Główne powody to nowe podatki (m. in. obowiązująca od stycznia wyższa stawka VAT), cięcia wydatków publicznych (łącznie na 81 mld funtów w obecnej kadencji parlamentu) i wyższe ceny surowców, zwłaszcza ropy.
Autorzy raportu oceniają, że średnia zarobków w obecnym roku obrachunkowym wzrośnie o 2,4 proc. wobec średniorocznej stopy inflacji na poziomie 4,4 proc. (4,0 proc. w marcu).

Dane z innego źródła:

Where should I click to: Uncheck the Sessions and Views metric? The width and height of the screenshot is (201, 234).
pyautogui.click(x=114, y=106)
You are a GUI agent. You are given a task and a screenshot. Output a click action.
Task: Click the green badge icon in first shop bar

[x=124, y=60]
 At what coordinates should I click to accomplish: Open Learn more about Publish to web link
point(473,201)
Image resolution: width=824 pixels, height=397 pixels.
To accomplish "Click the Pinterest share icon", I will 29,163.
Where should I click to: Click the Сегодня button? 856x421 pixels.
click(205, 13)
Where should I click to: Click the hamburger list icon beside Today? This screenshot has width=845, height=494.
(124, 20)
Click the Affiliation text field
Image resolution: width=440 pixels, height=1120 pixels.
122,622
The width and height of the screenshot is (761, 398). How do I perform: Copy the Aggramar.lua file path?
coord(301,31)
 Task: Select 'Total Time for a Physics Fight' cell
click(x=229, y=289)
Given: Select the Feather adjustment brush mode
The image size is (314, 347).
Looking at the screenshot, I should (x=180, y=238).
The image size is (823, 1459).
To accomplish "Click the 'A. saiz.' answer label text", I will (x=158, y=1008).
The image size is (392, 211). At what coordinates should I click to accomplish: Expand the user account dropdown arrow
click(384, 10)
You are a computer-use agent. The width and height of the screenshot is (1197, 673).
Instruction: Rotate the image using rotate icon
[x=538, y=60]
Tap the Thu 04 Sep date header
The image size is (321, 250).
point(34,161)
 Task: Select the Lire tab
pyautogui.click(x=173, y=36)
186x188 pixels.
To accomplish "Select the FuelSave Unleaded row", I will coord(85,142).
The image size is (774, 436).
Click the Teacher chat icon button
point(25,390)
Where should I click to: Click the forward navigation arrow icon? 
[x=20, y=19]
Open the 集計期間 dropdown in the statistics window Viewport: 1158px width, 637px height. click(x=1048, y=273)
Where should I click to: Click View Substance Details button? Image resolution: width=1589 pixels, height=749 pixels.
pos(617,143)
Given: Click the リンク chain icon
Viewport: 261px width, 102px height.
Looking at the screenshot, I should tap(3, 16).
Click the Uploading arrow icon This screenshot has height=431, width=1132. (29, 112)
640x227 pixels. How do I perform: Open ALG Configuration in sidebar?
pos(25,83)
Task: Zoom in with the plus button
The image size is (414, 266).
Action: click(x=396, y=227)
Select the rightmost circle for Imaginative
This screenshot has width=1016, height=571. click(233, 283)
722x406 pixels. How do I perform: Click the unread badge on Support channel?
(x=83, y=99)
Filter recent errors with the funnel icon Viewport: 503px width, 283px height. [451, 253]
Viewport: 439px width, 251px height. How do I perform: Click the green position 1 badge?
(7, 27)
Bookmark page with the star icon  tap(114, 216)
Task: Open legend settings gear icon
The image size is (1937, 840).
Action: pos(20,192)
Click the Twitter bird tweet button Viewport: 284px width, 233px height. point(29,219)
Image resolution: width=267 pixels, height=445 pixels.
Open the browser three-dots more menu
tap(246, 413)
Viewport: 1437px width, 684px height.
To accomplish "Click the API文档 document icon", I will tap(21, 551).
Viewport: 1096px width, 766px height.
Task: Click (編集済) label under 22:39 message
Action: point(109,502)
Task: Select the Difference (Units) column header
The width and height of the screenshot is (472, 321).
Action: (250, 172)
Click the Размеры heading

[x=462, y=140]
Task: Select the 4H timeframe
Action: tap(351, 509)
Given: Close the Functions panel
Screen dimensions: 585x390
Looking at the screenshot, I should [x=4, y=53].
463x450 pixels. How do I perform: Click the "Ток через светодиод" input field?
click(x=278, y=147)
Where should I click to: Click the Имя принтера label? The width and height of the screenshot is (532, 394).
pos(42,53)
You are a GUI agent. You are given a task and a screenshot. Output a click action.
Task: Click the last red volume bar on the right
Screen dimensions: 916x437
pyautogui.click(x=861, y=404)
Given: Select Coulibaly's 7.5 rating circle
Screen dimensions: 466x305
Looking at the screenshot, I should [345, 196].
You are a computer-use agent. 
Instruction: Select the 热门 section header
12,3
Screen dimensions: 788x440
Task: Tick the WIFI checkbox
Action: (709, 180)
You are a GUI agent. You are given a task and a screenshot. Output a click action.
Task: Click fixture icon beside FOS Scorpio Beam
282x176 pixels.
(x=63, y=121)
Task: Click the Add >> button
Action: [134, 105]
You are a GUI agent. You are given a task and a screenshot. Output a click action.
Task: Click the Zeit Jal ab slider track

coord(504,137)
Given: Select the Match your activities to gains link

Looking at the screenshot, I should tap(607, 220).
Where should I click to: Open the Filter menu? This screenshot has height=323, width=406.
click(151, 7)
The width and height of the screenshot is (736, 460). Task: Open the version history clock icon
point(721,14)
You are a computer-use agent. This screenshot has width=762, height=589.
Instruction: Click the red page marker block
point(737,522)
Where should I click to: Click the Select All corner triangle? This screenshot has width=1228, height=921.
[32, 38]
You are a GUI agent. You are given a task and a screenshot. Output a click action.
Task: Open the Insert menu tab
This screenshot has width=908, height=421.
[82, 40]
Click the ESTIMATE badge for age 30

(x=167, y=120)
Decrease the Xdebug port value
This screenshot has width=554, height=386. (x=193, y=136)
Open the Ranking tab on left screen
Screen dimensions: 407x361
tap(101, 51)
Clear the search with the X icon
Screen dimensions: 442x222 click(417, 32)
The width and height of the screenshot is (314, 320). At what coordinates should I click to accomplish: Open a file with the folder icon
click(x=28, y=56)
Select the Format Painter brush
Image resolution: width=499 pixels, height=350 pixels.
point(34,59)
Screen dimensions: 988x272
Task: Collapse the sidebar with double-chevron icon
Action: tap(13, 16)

Dopiero w 2015 r., a więc w roku wyborczym realna siła nabywcza gospodarstw domowych powróci do poziomu sprzed załamania z 2009 r.
Po raz ostatni spadku realnych przychodów przez cztery lata z rzędu brytyjskie gospodarstwa domowe doświadczyły w czasach królowej Wiktorii w latach 70. XIX w.
Główny doradca ekonomiczny Deloitte Roger Bootle w wypowiedzi dla BBC wyraził obawy, że konsumenci chcąc nie chcąc będą musieli ograniczyć wydatki. Ocenia, że ich spadek w br. wyniesie 1 proc. oraz 0,5 proc. w 2012 r.
Bootle zastrzegł też, że nie ma pewności, czy sektor prywatny okaże się wystarczająco prężny, by wchłonąć pracowników, zwalnianych z sektora publicznego w ramach rządowych oszczędności.
Jak ogłosił wcześniej Centralny Urząd Statystyczny, w okresie ostatniej recesji brytyjski produkt krajowy brutto zmniejszył się o 6,4 proc., podczas gdy w strefie euro o 5,3 proc., a w USA o 3,8 proc.
Deloitte przewiduje, że w latach 2011-12 brytyjski PKB będzie wzrastać corocznie o 1,5 proc. Jest to znacznie poniżej prognoz resortu finansów, iż w roku 2011 wzrost gospodarczy wyniesie 1,7 proc., a w rok później 2,5 proc.